If that carrot doesn’t work, Alberta also passed a stick. Data centres planning to connect to the grid will pay a new levy based on the value and age of their computer equipment and their power demands. Data centres that rely exclusively on their own generation will pay a smaller tax.
Maintaining public support
Alberta is not afraid to grind the wheels of progress to an absolute halt to keep voters on board when it needs time to think. It once paused renewable energy development for months and has now prohibited new AI data center connections until 2028.
It allowed two of the most advanced projects to squeeze in before the pause, including a Pembina Pipeline and Keneticor partnership, which purchased 970 MWs to power an unnamed customer while they build it a new gas plant. Gas generator TransAlta acquired the remaining 230 MW for a customer it had not signed as of May.
The remaining 20 GW of known data centre demand will wait to compete for grid access under the new rules. This pause could help protect ratepayers from a PJM-like mess and keep voters on board with Alberta’s push for national AI dominance.
Competition nipping at Alberta’s heels
Premier Smith directed Alberta’s Utilities Minister in October to develop a nuclear roadmap and regulatory framework to advance projects “as soon as possible” which could help cement Alberta’s lead position on AI. Provinces with cleaner grids could sneak in before then but they don’t appear to be in any kind of hurry.

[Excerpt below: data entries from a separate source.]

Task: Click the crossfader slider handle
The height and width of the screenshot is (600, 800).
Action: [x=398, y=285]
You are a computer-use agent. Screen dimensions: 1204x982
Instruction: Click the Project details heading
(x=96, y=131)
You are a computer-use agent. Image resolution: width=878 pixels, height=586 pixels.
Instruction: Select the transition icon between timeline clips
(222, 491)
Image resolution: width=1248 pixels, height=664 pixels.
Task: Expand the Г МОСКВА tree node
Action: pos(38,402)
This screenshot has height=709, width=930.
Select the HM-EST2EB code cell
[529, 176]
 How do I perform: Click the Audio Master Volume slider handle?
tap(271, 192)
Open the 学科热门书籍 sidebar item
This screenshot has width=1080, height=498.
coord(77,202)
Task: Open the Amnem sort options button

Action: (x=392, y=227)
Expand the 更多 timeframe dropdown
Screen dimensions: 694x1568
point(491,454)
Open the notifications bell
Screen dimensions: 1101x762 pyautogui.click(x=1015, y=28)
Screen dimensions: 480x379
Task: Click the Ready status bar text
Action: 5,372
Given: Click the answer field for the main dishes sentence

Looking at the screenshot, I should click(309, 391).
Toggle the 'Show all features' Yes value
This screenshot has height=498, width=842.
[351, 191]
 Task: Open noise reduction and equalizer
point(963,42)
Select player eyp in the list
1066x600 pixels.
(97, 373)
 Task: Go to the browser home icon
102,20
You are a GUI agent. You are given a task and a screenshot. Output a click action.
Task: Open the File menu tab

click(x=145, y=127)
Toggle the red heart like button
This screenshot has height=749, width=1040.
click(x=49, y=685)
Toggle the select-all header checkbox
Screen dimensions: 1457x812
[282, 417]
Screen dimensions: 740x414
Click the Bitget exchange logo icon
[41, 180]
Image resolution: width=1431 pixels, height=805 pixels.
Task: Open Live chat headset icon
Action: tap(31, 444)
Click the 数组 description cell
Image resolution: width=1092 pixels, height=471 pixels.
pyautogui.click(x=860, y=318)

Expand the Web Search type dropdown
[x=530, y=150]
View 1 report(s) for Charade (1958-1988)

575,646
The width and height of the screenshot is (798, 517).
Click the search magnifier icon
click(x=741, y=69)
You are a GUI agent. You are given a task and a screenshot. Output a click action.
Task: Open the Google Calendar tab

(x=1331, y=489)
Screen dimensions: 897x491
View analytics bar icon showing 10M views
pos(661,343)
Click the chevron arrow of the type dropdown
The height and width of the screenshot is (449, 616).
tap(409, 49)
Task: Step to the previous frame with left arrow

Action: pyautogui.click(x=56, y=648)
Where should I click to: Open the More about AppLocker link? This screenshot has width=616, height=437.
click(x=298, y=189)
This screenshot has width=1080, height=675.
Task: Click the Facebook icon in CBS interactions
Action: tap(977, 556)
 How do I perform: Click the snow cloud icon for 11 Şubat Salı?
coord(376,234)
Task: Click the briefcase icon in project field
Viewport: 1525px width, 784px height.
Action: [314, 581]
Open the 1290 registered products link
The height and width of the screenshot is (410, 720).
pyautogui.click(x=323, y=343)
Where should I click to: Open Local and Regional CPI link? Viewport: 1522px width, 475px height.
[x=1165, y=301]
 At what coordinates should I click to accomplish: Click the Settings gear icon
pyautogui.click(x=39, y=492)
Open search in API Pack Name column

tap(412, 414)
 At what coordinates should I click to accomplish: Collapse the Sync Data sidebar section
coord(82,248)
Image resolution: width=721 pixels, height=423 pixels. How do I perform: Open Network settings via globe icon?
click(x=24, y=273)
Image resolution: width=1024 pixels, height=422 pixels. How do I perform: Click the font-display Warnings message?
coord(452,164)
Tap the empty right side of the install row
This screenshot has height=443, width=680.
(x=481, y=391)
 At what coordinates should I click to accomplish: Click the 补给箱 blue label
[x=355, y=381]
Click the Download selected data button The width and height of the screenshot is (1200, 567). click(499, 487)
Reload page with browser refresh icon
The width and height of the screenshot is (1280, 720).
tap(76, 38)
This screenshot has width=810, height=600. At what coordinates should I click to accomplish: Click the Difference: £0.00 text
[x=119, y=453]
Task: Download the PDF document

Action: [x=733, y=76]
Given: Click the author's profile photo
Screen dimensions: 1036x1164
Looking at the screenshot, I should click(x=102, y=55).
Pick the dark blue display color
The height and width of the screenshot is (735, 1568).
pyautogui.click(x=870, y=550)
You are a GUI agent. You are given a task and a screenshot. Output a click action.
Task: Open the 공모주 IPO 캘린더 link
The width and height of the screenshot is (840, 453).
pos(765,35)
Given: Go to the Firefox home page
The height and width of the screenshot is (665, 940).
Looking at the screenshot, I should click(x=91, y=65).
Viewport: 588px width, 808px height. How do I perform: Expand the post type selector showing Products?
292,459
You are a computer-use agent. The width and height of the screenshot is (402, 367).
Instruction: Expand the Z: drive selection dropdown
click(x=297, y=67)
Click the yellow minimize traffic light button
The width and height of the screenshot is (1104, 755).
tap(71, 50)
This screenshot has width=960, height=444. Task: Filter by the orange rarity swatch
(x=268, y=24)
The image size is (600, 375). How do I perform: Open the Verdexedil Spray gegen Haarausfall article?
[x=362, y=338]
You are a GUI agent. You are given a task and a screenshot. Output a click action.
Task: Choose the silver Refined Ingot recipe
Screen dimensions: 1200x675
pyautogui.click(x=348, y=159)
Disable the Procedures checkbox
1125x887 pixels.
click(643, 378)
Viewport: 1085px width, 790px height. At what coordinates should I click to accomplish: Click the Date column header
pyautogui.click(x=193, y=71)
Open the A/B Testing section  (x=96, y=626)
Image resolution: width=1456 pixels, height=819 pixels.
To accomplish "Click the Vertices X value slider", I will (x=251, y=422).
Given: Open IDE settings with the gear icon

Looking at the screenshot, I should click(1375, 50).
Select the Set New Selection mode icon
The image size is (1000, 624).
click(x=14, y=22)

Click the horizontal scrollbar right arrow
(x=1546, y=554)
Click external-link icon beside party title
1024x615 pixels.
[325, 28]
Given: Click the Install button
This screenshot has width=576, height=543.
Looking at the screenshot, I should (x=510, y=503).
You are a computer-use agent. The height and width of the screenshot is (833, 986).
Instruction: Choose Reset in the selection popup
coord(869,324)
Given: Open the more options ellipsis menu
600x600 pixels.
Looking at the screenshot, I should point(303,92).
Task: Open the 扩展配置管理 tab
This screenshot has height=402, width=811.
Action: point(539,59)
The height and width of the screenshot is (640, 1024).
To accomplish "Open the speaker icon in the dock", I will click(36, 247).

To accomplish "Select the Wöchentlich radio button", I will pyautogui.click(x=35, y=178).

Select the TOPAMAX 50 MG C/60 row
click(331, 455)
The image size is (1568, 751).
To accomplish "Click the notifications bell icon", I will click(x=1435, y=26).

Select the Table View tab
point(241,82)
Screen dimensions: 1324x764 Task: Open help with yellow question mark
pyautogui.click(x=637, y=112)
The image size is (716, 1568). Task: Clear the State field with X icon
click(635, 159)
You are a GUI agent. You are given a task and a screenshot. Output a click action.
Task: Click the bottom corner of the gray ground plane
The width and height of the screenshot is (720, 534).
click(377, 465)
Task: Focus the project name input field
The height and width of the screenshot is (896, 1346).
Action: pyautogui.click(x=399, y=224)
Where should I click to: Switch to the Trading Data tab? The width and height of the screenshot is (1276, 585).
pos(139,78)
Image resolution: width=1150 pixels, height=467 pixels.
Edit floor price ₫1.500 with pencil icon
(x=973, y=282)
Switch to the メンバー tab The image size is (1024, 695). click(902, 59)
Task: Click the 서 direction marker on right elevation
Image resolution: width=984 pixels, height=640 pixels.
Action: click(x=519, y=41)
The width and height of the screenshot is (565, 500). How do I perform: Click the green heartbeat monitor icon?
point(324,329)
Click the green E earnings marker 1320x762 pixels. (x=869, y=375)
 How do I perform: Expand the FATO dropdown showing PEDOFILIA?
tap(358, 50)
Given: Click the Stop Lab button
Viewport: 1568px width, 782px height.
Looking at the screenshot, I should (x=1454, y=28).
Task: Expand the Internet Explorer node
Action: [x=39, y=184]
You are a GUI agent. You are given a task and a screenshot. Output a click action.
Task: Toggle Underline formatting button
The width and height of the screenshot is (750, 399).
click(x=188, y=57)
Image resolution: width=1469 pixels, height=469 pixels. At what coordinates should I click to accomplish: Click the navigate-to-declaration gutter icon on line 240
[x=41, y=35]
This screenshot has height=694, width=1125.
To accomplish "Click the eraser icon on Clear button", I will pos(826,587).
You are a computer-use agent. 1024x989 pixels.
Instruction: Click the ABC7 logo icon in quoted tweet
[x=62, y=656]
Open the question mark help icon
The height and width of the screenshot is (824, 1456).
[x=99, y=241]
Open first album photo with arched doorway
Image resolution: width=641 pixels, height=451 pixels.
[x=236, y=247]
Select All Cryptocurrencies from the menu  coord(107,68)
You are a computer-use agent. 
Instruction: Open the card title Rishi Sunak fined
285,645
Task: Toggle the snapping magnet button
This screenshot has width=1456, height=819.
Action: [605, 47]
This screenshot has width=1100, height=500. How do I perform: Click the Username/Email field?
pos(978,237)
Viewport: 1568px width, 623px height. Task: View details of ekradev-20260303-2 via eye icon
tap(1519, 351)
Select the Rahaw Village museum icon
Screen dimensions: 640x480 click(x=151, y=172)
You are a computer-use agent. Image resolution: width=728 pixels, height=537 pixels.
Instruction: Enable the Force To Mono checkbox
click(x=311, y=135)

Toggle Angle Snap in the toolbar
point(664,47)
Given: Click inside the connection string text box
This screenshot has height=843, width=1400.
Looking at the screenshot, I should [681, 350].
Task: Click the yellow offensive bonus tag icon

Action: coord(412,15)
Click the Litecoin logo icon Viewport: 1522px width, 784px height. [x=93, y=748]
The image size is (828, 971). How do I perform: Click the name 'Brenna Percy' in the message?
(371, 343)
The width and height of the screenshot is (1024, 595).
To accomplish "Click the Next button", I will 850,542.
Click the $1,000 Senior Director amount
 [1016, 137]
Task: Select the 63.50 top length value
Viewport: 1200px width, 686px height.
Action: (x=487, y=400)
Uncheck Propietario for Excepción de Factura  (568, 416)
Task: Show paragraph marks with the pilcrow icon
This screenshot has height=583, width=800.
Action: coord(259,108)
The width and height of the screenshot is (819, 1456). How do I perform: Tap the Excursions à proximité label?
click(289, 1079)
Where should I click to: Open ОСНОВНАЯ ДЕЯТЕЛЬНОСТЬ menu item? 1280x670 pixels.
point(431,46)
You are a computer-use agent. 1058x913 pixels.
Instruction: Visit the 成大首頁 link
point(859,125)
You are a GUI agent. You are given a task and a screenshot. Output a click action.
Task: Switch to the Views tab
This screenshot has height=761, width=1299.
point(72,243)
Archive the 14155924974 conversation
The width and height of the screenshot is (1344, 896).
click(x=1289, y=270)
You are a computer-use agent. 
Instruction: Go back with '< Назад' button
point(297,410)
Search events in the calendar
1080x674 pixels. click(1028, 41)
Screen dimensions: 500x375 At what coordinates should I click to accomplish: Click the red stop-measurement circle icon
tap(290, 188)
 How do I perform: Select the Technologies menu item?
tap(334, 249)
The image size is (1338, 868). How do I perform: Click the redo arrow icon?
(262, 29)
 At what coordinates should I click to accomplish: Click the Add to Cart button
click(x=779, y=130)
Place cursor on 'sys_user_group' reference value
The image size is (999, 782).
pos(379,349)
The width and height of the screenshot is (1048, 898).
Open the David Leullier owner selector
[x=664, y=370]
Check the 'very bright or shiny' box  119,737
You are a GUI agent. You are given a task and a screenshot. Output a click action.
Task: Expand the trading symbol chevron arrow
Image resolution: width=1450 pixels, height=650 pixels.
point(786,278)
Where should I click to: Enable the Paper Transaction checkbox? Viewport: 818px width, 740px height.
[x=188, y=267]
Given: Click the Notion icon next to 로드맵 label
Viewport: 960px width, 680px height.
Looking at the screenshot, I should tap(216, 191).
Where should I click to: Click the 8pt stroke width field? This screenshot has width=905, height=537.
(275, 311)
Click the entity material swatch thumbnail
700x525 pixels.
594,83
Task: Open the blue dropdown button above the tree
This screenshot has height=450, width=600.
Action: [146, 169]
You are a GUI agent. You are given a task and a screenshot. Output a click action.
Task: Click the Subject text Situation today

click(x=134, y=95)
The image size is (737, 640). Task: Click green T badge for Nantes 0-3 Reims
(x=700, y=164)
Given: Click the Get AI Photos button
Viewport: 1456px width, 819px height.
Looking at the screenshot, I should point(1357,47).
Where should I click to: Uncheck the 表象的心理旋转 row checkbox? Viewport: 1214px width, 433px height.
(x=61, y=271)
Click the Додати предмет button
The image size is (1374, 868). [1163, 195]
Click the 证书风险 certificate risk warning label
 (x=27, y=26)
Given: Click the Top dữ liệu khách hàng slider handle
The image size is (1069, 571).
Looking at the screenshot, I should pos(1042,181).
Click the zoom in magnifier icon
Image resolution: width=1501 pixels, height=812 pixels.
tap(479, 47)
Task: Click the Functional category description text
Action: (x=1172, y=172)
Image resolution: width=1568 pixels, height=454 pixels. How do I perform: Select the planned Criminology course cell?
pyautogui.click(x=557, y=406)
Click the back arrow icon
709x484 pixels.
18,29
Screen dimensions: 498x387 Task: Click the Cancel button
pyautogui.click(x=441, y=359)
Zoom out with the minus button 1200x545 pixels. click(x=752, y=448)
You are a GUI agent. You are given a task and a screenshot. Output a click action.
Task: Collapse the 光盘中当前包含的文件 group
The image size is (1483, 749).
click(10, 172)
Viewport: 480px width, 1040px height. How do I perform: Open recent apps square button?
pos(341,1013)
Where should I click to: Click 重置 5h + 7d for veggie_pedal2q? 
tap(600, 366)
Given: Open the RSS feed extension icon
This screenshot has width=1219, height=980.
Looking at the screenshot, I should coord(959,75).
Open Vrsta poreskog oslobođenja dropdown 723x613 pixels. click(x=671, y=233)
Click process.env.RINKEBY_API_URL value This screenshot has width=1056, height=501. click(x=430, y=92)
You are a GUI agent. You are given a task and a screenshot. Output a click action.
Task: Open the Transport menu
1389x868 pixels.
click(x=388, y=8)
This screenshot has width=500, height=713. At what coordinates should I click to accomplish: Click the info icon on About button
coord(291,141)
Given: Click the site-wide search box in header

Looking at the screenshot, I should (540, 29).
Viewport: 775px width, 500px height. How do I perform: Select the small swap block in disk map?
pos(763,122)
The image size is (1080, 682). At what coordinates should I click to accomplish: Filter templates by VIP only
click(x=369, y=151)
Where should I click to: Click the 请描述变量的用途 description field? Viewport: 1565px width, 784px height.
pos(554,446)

Ontario and Quebec are currently home to most traditional data centres in Canada. The provinces boast large, clean grids and bountiful water resources. Both have passed legislation requiring economic benefit reviews under parameters that would affect all AI data centres. However, neither has taken steps toward adopting rules to enable development, so it is unclear how committed they are to the AI boom.
British Columbia may pass on the whole thing. It capped electricity allocations for new data centres and said it is only interested in power consumers that serve the BC economy. It hasn’t proposed an economic benefit test but its earlier actions may be informative. The province passed legislation permanently banning new connections for cryptocurrency mining, citing “its disproportionate energy consumption and limited economic benefit.” It may be that AI data centres will share the same fate on Canada’s west coast.